Work item
Go through the records and show each line where the word "Expand" occurs.
··· Records supplied ···
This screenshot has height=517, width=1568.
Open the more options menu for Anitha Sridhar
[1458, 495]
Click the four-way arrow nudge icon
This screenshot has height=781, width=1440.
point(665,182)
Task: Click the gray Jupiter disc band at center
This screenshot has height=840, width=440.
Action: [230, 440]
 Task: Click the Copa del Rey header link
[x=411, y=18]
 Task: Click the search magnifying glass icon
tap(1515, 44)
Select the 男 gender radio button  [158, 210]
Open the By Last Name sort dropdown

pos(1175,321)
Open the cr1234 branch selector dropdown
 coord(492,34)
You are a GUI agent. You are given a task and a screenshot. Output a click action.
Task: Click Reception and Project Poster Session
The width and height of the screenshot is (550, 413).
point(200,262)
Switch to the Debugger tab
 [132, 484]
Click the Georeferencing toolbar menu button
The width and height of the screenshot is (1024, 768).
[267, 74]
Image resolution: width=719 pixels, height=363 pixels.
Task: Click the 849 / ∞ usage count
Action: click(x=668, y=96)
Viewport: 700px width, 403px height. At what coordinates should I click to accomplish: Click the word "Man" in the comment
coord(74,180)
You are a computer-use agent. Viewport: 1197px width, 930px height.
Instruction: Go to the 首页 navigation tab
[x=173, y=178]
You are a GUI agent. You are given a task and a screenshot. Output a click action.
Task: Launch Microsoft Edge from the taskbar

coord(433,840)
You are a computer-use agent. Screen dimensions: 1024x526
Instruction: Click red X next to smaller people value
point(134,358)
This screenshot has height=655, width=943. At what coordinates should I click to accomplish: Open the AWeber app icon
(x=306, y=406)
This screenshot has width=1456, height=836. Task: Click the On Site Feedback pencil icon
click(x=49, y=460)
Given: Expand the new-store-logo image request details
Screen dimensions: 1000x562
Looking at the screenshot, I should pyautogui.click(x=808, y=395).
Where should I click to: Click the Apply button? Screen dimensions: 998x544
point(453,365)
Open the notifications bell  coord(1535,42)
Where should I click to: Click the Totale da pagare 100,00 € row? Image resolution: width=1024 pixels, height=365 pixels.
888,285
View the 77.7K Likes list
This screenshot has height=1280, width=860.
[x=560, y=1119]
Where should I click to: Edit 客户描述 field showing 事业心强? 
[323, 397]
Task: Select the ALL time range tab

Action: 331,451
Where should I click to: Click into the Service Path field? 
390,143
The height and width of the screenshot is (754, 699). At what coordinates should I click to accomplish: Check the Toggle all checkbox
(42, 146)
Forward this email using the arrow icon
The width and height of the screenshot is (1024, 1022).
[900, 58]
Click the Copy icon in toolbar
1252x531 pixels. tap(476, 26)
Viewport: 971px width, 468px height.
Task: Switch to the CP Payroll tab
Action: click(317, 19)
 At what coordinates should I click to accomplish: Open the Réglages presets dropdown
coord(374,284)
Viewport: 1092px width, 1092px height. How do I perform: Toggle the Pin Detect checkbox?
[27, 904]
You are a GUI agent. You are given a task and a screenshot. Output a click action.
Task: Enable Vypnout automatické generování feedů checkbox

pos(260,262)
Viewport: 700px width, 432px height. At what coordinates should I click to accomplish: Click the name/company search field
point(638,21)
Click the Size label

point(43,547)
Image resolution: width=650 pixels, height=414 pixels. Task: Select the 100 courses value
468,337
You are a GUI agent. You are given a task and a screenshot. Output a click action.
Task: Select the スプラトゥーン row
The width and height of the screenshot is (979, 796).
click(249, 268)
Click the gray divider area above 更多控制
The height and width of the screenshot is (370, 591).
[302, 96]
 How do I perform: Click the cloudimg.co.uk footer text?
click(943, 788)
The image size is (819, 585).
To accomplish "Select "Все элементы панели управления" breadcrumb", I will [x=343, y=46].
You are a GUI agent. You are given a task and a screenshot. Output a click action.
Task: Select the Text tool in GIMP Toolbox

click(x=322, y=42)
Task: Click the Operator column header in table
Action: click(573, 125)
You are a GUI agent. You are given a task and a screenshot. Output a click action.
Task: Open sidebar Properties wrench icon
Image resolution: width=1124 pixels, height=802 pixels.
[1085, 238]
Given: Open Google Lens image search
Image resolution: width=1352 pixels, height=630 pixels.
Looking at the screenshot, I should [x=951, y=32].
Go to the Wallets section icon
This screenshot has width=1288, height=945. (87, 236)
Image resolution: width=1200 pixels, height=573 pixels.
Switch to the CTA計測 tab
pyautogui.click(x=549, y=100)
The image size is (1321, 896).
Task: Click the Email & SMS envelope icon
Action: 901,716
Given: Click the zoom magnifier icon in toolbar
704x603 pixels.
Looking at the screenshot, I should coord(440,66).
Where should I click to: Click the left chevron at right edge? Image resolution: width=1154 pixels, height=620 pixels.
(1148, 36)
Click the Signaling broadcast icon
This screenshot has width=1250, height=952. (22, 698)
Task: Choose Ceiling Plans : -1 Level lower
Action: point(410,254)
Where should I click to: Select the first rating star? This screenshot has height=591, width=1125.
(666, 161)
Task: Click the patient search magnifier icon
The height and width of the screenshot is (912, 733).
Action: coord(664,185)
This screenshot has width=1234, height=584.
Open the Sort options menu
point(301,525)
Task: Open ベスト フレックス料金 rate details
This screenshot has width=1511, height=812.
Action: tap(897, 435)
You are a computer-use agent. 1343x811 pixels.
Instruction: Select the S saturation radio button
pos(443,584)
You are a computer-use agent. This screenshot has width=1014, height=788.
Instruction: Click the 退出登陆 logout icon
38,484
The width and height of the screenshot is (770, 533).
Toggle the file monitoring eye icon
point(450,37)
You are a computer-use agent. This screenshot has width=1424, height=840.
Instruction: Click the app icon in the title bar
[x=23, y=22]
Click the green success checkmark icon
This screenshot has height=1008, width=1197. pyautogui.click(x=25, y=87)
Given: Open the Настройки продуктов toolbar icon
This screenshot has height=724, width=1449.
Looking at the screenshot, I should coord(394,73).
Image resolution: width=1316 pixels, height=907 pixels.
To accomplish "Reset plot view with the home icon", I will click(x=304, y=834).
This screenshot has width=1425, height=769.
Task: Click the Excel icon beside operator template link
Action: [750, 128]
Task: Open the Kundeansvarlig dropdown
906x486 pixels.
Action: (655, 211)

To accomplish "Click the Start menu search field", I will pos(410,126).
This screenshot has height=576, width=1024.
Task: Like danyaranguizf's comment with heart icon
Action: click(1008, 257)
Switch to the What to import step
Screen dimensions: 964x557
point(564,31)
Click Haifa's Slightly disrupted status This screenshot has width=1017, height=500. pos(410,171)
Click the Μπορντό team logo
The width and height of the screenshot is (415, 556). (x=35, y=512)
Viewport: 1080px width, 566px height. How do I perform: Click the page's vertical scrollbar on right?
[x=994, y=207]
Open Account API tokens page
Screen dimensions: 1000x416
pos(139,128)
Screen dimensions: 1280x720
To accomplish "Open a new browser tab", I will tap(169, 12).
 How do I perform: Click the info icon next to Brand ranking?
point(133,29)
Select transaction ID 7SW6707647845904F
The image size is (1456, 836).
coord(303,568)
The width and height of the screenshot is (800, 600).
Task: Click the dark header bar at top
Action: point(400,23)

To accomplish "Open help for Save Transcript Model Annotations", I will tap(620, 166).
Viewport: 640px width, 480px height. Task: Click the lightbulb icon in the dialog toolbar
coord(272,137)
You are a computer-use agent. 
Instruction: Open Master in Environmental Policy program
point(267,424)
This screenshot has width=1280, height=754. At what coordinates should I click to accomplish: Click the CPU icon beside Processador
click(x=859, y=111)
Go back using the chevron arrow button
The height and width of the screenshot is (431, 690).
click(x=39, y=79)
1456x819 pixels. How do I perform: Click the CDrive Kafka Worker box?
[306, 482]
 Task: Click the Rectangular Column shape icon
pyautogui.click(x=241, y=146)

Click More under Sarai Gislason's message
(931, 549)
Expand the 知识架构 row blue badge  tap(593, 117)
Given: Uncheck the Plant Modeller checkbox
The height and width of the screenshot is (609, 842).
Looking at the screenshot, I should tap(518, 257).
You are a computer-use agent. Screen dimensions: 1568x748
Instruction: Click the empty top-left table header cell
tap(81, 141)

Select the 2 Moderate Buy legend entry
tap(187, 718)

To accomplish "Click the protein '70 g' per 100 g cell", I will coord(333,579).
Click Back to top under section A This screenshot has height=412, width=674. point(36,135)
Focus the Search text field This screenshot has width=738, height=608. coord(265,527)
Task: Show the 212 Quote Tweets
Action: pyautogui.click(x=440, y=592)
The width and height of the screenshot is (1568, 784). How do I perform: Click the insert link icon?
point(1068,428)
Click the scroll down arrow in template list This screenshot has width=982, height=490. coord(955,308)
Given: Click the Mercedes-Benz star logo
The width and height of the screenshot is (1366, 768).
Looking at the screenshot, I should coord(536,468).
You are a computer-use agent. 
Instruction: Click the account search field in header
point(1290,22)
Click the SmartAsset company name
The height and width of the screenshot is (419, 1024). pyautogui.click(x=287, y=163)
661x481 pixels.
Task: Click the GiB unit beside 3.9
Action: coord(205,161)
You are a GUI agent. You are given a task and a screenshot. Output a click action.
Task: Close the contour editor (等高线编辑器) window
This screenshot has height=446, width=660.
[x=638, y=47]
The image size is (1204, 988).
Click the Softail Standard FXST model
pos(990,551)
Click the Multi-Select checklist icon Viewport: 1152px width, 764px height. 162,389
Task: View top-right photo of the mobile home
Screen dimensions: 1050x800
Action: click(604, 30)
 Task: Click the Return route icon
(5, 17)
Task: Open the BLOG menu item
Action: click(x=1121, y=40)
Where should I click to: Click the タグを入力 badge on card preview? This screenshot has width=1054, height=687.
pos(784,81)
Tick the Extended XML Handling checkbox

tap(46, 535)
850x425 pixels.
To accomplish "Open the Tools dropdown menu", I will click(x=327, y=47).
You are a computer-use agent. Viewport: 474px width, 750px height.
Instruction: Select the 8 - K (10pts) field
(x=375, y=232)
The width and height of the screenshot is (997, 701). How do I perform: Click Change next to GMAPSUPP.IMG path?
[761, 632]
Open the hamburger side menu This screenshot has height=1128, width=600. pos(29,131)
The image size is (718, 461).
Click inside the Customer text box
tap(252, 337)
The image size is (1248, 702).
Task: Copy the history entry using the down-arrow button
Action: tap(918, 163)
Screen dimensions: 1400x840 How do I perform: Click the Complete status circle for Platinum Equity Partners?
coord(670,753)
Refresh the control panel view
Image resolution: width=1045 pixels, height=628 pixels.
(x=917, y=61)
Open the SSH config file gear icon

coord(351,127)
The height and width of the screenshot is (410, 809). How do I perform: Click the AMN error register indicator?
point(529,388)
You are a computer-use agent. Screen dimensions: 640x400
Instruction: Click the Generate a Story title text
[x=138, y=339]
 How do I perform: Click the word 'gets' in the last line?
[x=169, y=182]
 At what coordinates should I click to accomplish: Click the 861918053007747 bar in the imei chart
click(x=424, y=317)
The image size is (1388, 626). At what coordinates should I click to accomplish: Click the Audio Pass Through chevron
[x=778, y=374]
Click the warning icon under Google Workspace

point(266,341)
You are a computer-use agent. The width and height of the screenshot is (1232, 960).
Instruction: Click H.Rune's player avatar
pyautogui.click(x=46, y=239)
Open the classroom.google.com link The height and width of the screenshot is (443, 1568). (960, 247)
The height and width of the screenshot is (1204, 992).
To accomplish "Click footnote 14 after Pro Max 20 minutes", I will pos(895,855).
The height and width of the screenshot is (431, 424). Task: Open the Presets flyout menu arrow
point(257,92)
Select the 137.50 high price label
···
Written answer
Given: Expand the new-store-logo image request details
Expand the 知识架构 row blue badge  tap(593, 117)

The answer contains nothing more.